Structured exit feedback interviews were conducted after programme completion to specifically answer questions important for programme improvement. An open-ended interview guide explored participants’ experiences of the novel programme. Interviews were transcribed verbatim in Igbo. There was forward and back translation of Igbo transcripts. Inductive content analysis was conducted with NVivo version 10. Themes relating to experiences and acceptability of the programme were identified and the number of people reporting these were noted.
There were 13 adults (10 women; 3 men). Majority were married, middle-aged, farmers, with primary school education.Positive perceptions of the programme and adequate understanding of recommended behaviour change by participants: All but one of the participants viewed the programme positively due to the group structure, being health professional-led, practical demonstration of exercises and postural hygiene, participant perception of improvement in symptoms, provision of information regarding chronic LBP using collaborative communication style. All participants demonstrated adequate understanding of recommended self-management strategies such as exercise, postural hygiene and emotional regulation being ongoing and part of daily life. Negative community perceptions of programme: all participants reported being mocked by community members because they were performing exercises and practising postural hygiene regarded as illegitimate treatment.

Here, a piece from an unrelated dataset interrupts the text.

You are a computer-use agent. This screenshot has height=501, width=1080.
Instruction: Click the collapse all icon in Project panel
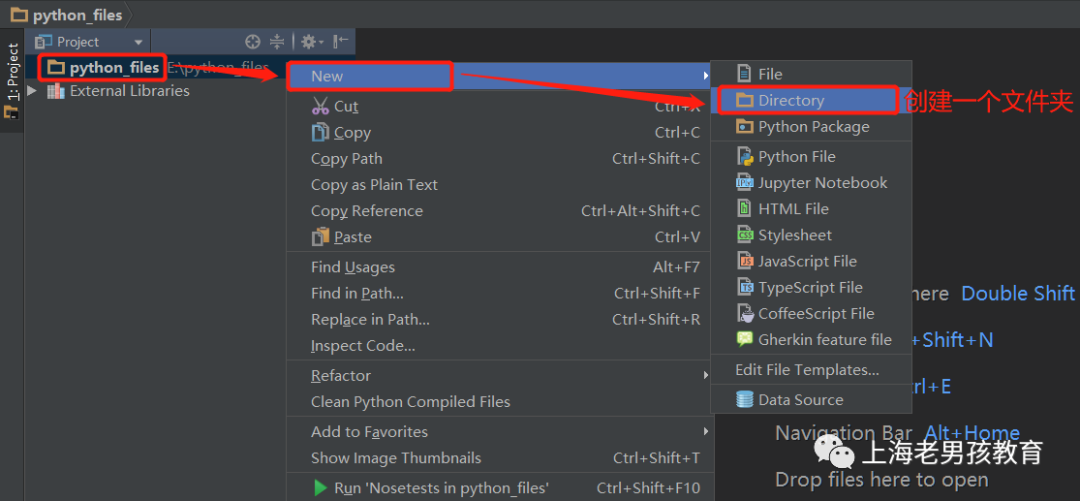(276, 42)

They reported that their community members regarded pharmacological treatment as the only legitimate means of treating health conditions. This resulted in two participants missing two programme sessions, and five participants concealing that they were coming for the programme to avoid being mocked.
Negative community perceptions of non-pharmacological treatment hindered participants’ programme adherence. Behavioural journalism, a social cognitive theory method, may help in promoting the legitimacy of non-pharmacological treatment in this population. This may foster long-term adoption of exercises, postural hygiene, and emotional regulation thereby improving programme effectiveness in this community with entrenched biomedical healthcare model.